_抽出テキスト_
_ _ _

2016年10月6日 第41号
バンクーバー市のコンベンションセンターで、9月25日から30日の5日間にわたって国際水族館会議(International Aquarium Congress)が開催された。IACは1960年の開催以降、4年に1度開かれ、世界中から海洋学者、水族館関係者が集まる。昨年は南アフリカのケープタウン、ことしはバンクーバー水族館の主催でバンクーバー市での開催となった。バンクーバー水族館は、非営利団体でありながらも海洋学の世界に大きく貢献している。
安部館長のスピーチの途中、水族館スタッフによる大漁旗の披露
海洋学の未来、海の汚染問題、そして現在世界中で危機に瀕する海洋生物の保存について専門家たちがプレゼンテーションをした。ゲストプレゼンターは、海洋学者、海洋生物学者、気象環境学者、水族館の飼育管理者、国立公園管理者、海の汚染を研究する機関の代表者など、海や水辺に関する専門家たちである。
近年世界中で起こっている異常気象や工場廃棄物、放射能物質や一般のゴミなどの汚染で、世界中の海洋生物が危機に陥っている事実を公表し、対処しなければならないというメッセージを専門家たちがそれぞれの観点から説明した。専門家たちは皆、「我々だけが頑張っても世界は変わらない。世界中のみなさんが意識を変えなければ海は救えない」と訴え、海の汚染や海洋生物の保護などの世界的な意識的改革を説いた。
海洋生物の危機が日に日に迫っている現在、4年に1度では間に合わないという理由から、3年に1度開催されることになった。次の開催地として選ばれたのは日本の福島県である。本来ならば2019年に開催されるはずであるが、2020年の東京オリンピックの前年にあたることから、2018年に予定されている。主催は福島の小名浜にある「アクアマリンふくしま」である。

_ _ _

_課題の内容_
1. 水族館会議の記事のうち、「近年世界中で起こっている異常」を含む語句で始まり「世界的な意識的改革を説いた。」で終わる部分を、一字も変えずに繰り返してください。
2. リストの「Given: Open the VMware console view icon」を含む行から始まり、リストの最後で終わる部分を、「Expand」を「Collapse」に置き換え、ほかは変えずにもう一度書いてください。画像は答えに含めないでください。

_ _ _

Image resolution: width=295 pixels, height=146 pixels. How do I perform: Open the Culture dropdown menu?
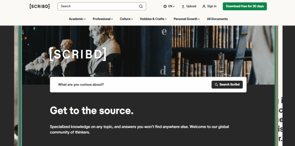[x=126, y=19]
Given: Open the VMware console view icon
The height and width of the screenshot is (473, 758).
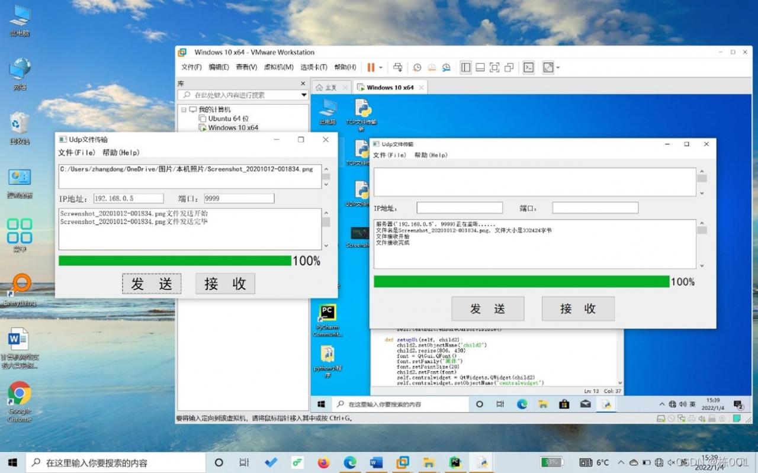Looking at the screenshot, I should [529, 67].
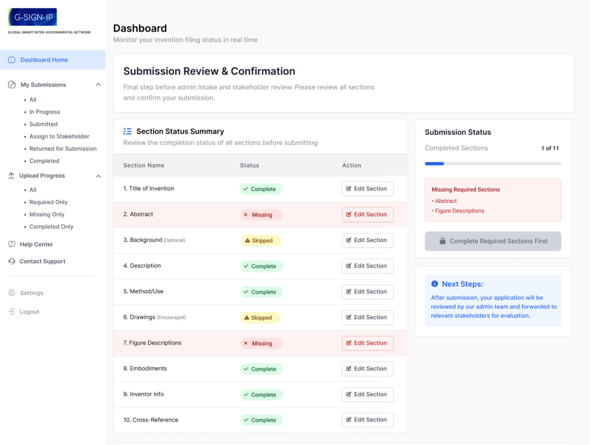This screenshot has width=594, height=445.
Task: Click the Contact Support headset icon
Action: point(12,262)
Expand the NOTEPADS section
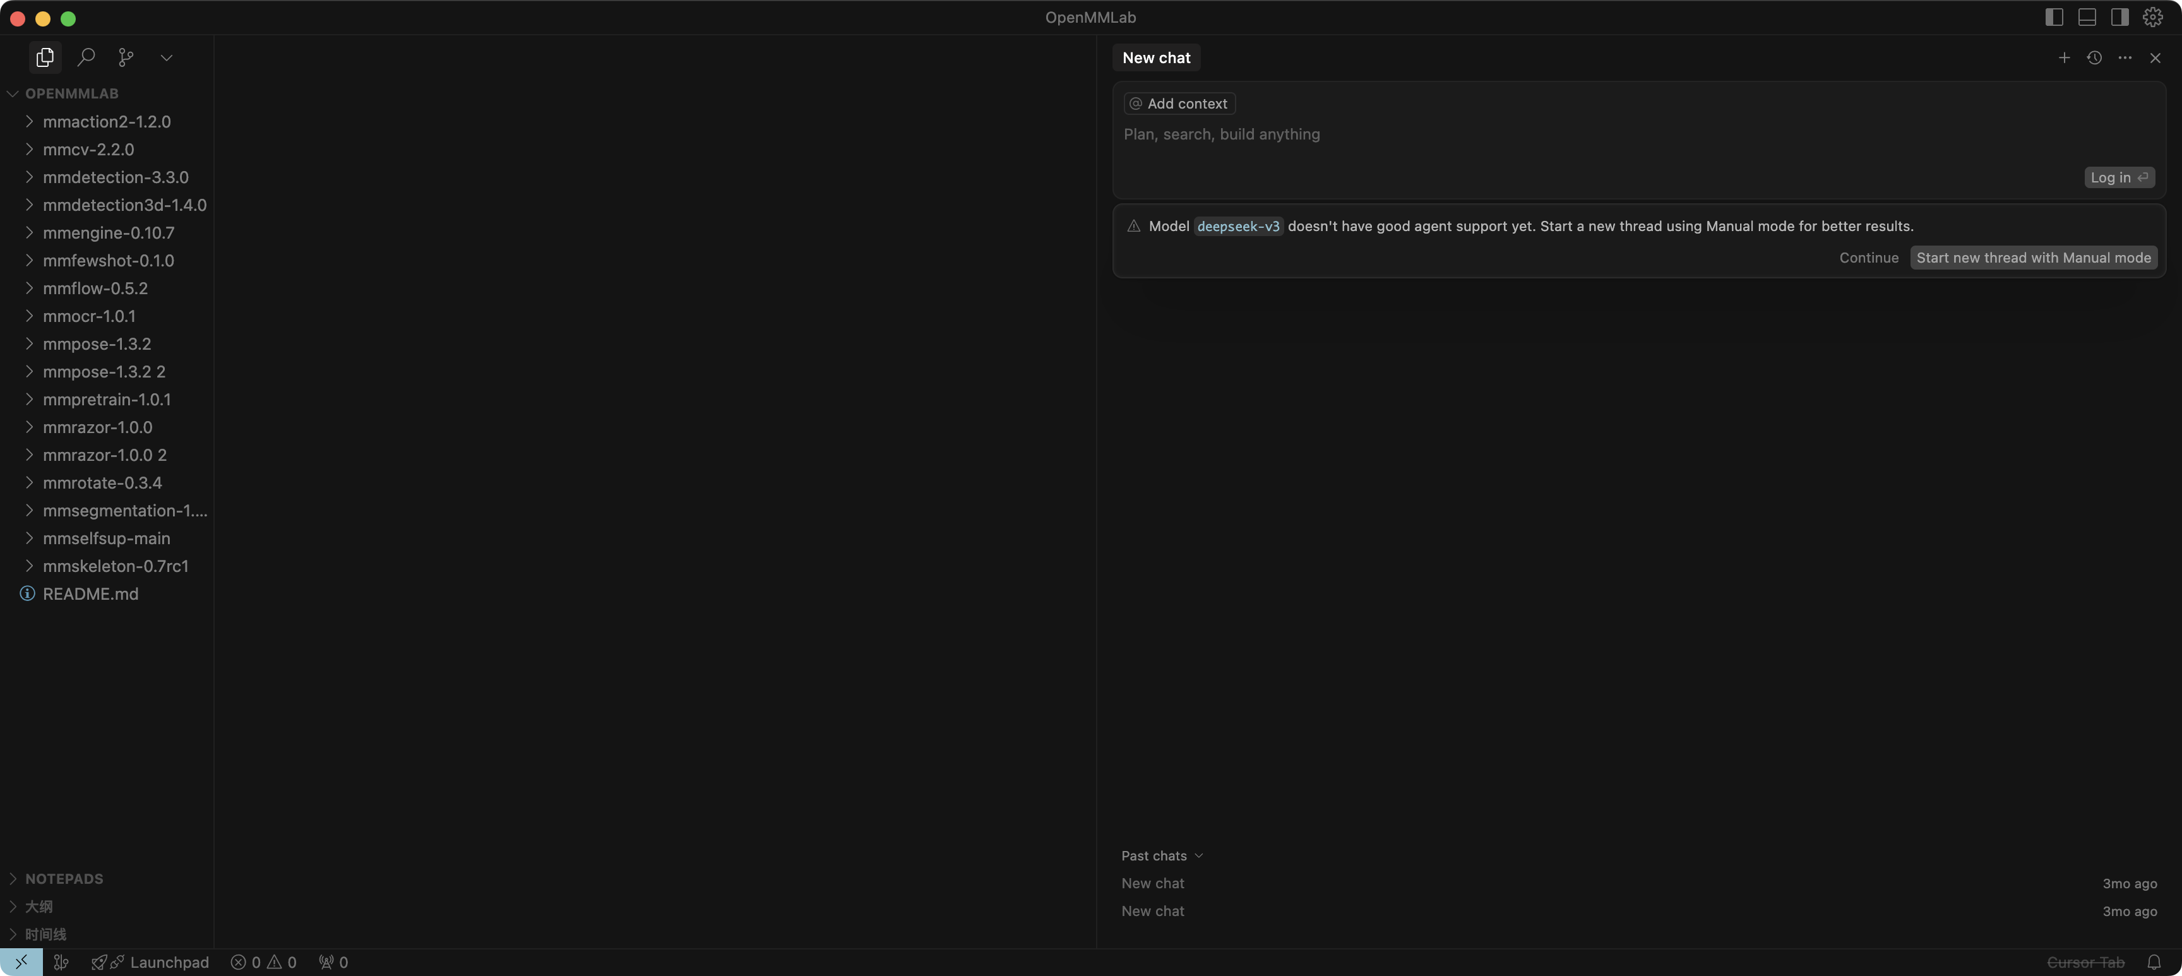 coord(64,879)
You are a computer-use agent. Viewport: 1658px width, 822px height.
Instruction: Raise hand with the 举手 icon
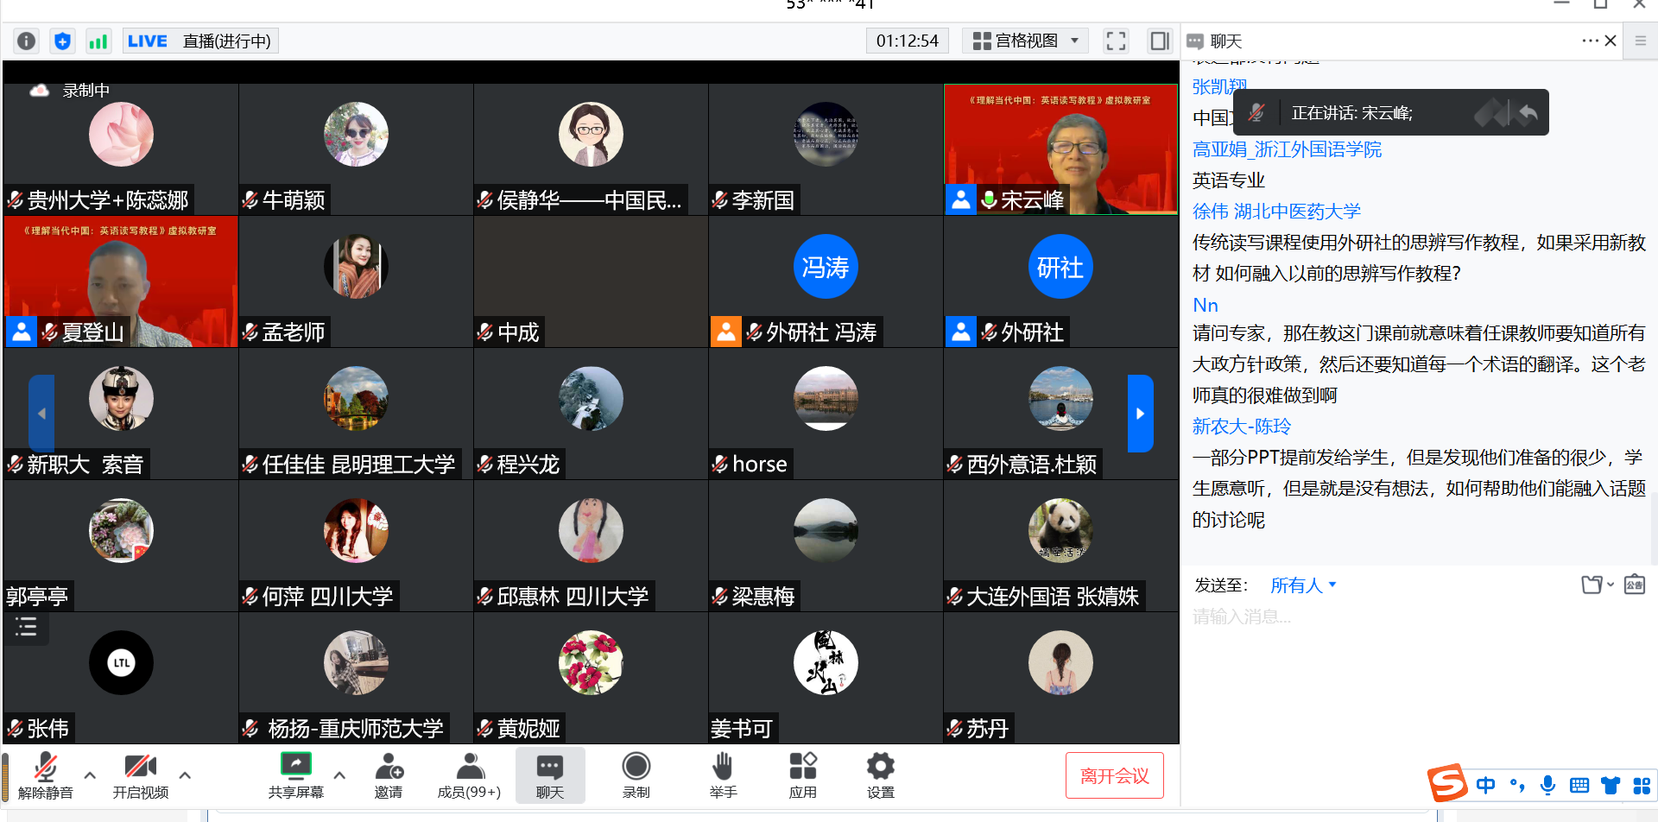(723, 775)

_ _ _

_解答例_
1.
近年世界中で起こっている異常気象や工場廃棄物、放射能物質や一般のゴミなどの汚染で、世界中の海洋生物が危機に陥っている事実を公表し、対処しなければならないというメッセージを専門家たちがそれぞれの観点から説明した。専門家たちは皆、「我々だけが頑張っても世界は変わらない。世界中のみなさんが意識を変えなければ海は救えない」と訴え、海の汚染や海洋生物の保護などの世界的な意識的改革を説いた。

2.
Given: Open the VMware console view icon
The height and width of the screenshot is (473, 758).
Looking at the screenshot, I should [529, 67].
This screenshot has width=594, height=445.
Task: Click the Contact Support headset icon
Action: point(12,262)
Collapse the NOTEPADS section
 coord(64,879)
You are a computer-use agent. Viewport: 1658px width, 822px height.
Instruction: Raise hand with the 举手 icon
(723, 775)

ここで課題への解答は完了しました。